O filme fora do filme
por Bruno CarmeloConsiderando as histórias contadas pelos personagens, nós acreditamos estar em uma aventura épica, medieval, povoada por um rei tirânico, sua amante possessiva, guerreiros em busca de escravos, pastores miseráveis e seres mágicos que se alimentam de sangue humano. As cidades têm nomes estranhos, os personagens sofrem de poderosas doenças, em reinos distantes e desconhecidos.
Na imagem, entretanto, nada disso é visto. Existem em cena apenas quatro personagens, em uma planície aberta, do início ao fim. Eles correm de um lado para o outro, se cruzam e se procuram, falando sobre estas grandes aventuras. Por um Lugar ao Sol é um filme absurdo e conceitual, no qual o humor nasce do abismo entre as jornadas sugeridas e a banalidade retratada. Som e imagem se contrastam, e a trama épica se constrói apenas na mente do espectador. Este é um filme em voz indireta, um filme sobre outro filme.

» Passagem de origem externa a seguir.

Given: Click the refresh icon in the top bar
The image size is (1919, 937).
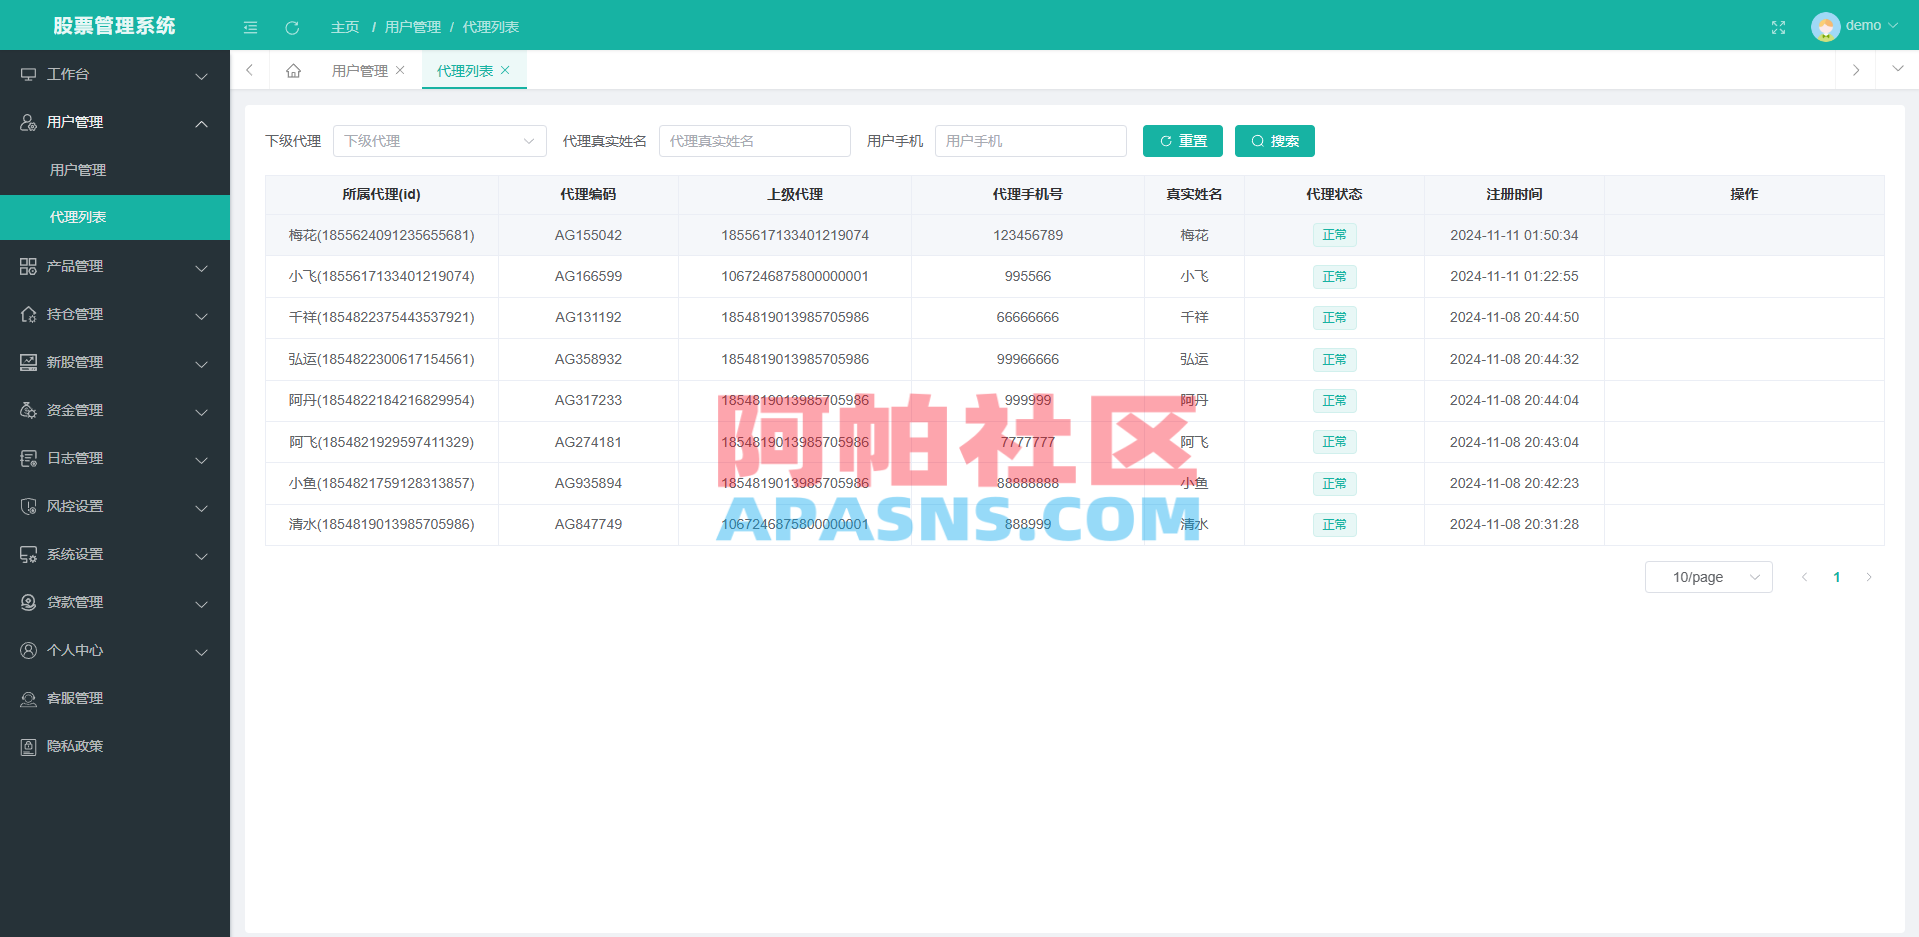Looking at the screenshot, I should pyautogui.click(x=292, y=27).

O espectador é deixado nesse curioso limbo, vendo os personagens dialogarem sobre temas que atravessam tanto as histórias medievais quanto a sociedade capitalista atual: a exploração dos mais fracos, o trabalho forçado e mal remunerado. Nasce uma ironia desta metáfora, deste realismo poético que consiste em ver nas relações sociais modernas algo tão absurdo quanto um conto fantástico.
Os ótimos personagens contribuem a essa comédia da luta de classes. Trata-se de quatro pessoas submissas: uma cabeleireira descontente com o trabalho, um pastor de "ounayes" (animais inexistentes) explorado por seu “dono”, um assassino que tentou lutar contra o sistema e hoje é perseguido (interpretado pelo próprio diretor, Alain Guiraudie) e um guerreiro que apenas acata ordens dos superiores.
Apesar de sua estrutura teatral, é apenas no cinema que Por um Lugar ao Sol pode atingir o ápice da sua contradição – e da sua comicidade. Afinal, o cinema poderia representar, de maneira realista, todas as histórias contadas, com castelos, centenas de figurantes e muitos efeitos especiais. Mas ao esconder todos esses elementos da imagem, cria-se um faz de conta, uma brincadeira voluntariamente precária. Por isso mesmo, a trama se conclui quando os quatro pobres ambulantes (o título original é “sol para os mendigos”) encontram um elemento que poderia ser finalmente visto pelo espectador: o rebanho perdido de "ounayes". Fora de quadro e do olhar do público, os animais representam o limite entre a narrativa oral e visual, ou ainda entre o teatro e o cinema.
(Atenção: spoilers!)
Por isso mesmo, antes que as ounayes apareçam na imagem, o filme termina, abruptamente. Não é possível, de maneira alguma, traduzir em imagens este mundo imaginário. Como as histórias inventadas pelos pais aos seus filhos, antes de dormir, Por um Lugar ao Sol rejeita a característica mais forte do cinema: seu aspecto fotográfico, indicial, representativo. Com pouquíssimo dinheiro, muito senso político e criatividade artística, Guiraudie criou uma comédia fantasmática, existente apenas na imaginação.